Sub Click(Source As Button)
Dim list1(4) As String
Dim blacklist1(1) As String

list1(0) = "aa"
list1(1) = "bb"
list1(2) = "cc"
list1(3) = "dd"
list1(4) = "ee"

blacklist1(0) = "bb"
blacklist1(1) = "cc"

Forall l In list1
Forall b In blacklist1
If (b = l) Then
Print "Hit! " & l
End If
' blacklist1 が重複の無い集合の場合、ここで抜ける事が出来ます
Exit Forall
End Forall
End Forall
End Sub

僕自身、このような処理は上のように書いていました。
別にこの方法で特に問題があるとは思っていなかったのですが、先日以下のTechnoteにあるサンプルを見てなるほど・・・と思ってしまいました。

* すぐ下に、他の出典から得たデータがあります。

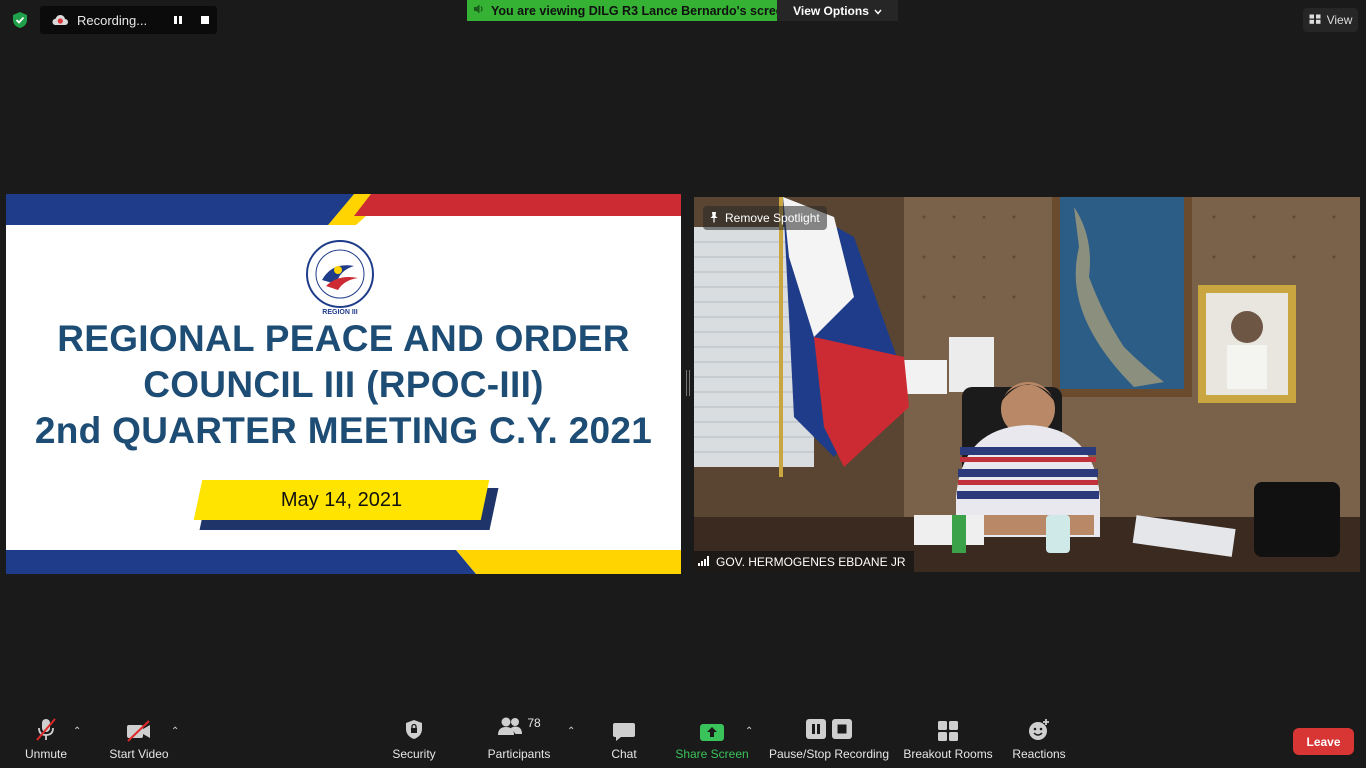 This screenshot has width=1366, height=768. Describe the element at coordinates (510, 728) in the screenshot. I see `participants-icon` at that location.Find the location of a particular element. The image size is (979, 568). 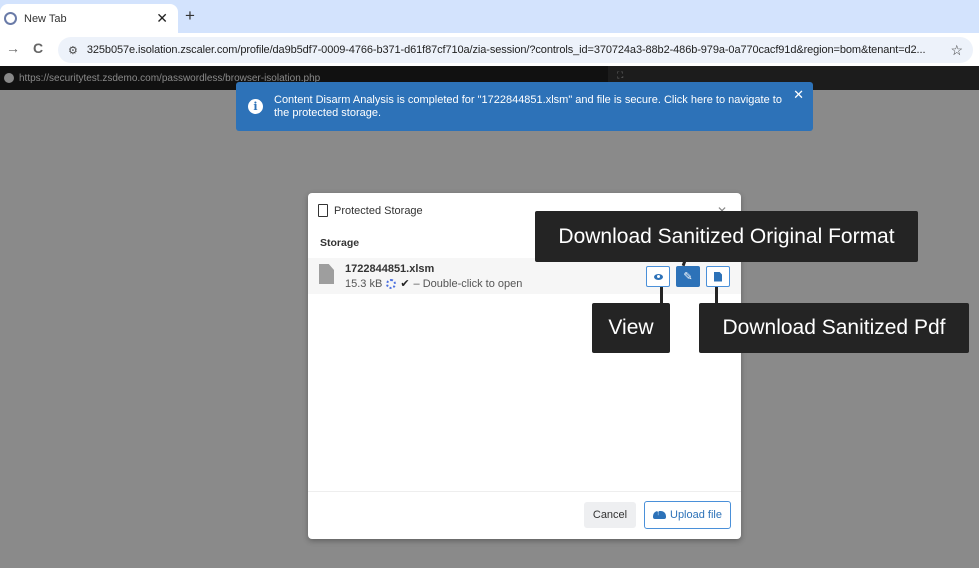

Sample agent for updating existing folders in a database when they do not exist in the inherited template (#1086404)

ここではフォルダーのアップデートをする際にシステムフォルダだけアップデートをスキップするような処理を加えている訳ですが、上の例に当てはめると、以下のような二つの集合の比較になっている事が分かると思います。

list1: 全ビュー またはフォルダ
blacklist1: ignore_list (テンプレートに含まれているフォルダ名)

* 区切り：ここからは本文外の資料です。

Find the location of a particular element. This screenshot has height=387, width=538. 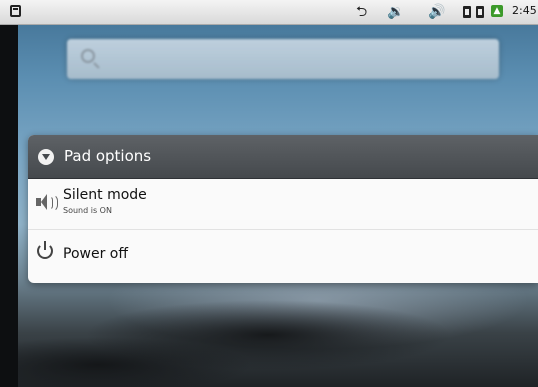

battery-charge-icon is located at coordinates (480, 12). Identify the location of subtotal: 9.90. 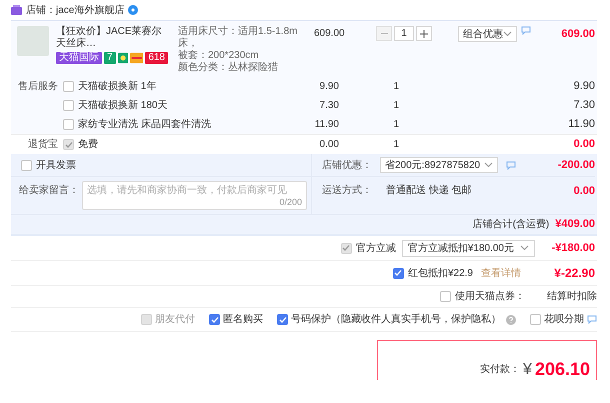
(584, 86).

同じ処理をしているわけですが、Listを上手に使うことによって、Forallが入れ子構造になることを回避しています。上の例で言うと、blacklist1を配列ではなく、リストとして定義する事によって効率のよい比較を行っているのです。

まず、リストに関してはあまり使ったことが無い方も多いのではないかと思うので、リストとはどういうものかを手短に説明しておきます。Perlを知っている方なら、Perlの連想配列のような概念です、と言えば説明終了なのですが、要するに以下のように配列のインデックスを数字ではなく、文字列にしたものです。

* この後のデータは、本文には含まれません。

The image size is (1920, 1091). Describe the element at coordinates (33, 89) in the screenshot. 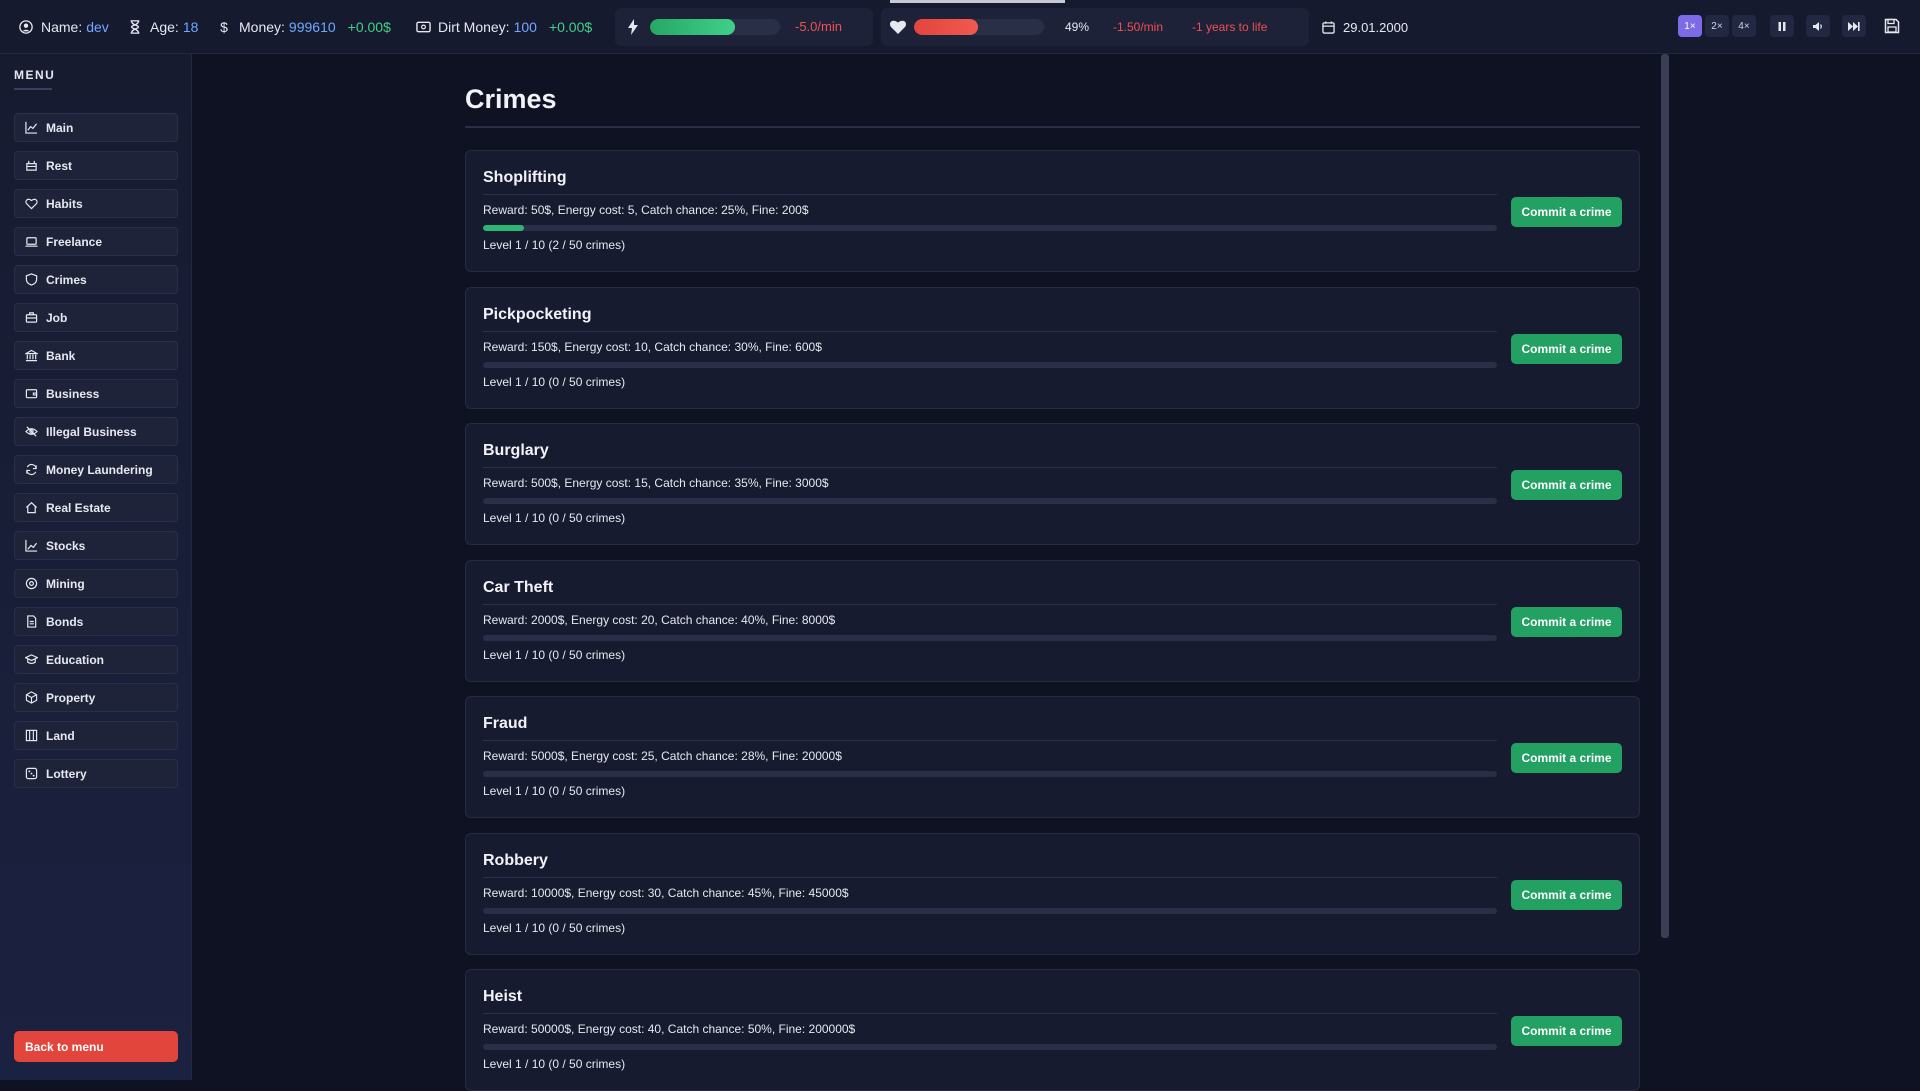

I see `menu-title-underline` at that location.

Dim blacklist List As String
blacklist1("bb") = 1

今回は、実はこのリストの値である部分は使用しないので、右辺では1のようなダミーの値をセットしています。
 ここでIsElement関数を使って、その文字列が、blacklistの引数として有効であるか無いかを比較する事によって効率のよい比較を行っているのです。

変更後のコードを見てみて下さい。


Sub Click(Source As Button)
Dim list1(4) As String
Dim blacklist1 List As String

list1(0) = "aa"
list1(1) = "bb"
list1(2) = "cc"
list1(3) = "dd"
list1(4) = "ee"

' 右辺の1に特に意味はありません。
blacklist1("bb") = 1
blacklist1("cc") = 1

Forall l In list1
If Iselement(blacklist1(l)) Then
Print "Hit! " & l
End If
End Forall
End Sub


細かい話はおいておくとして、すっきりしたのが分かるのではないでしょうか。
このような比較は特に、blacklist1のサイズが大きくなればなるほど効率よくなるのではないかと思います。 僕自身、実は LotusScript のリストは、デザイナーヘルプにあるように、

emp_list("山田 太郎") = 123456

のような文字列をキーにしたデータ格納をしたいとき以外には、使用しないのでは?と思っていて、実際には使用したことはなかったのですが、このように二つの集合比較のような処理でも利用出来るとするともっと使えるチャンスはあったのではないかと思って反省しました。

 是非このような処理を使う機会が僕以上にある方は、僕に代わって利用してみて下さい。。。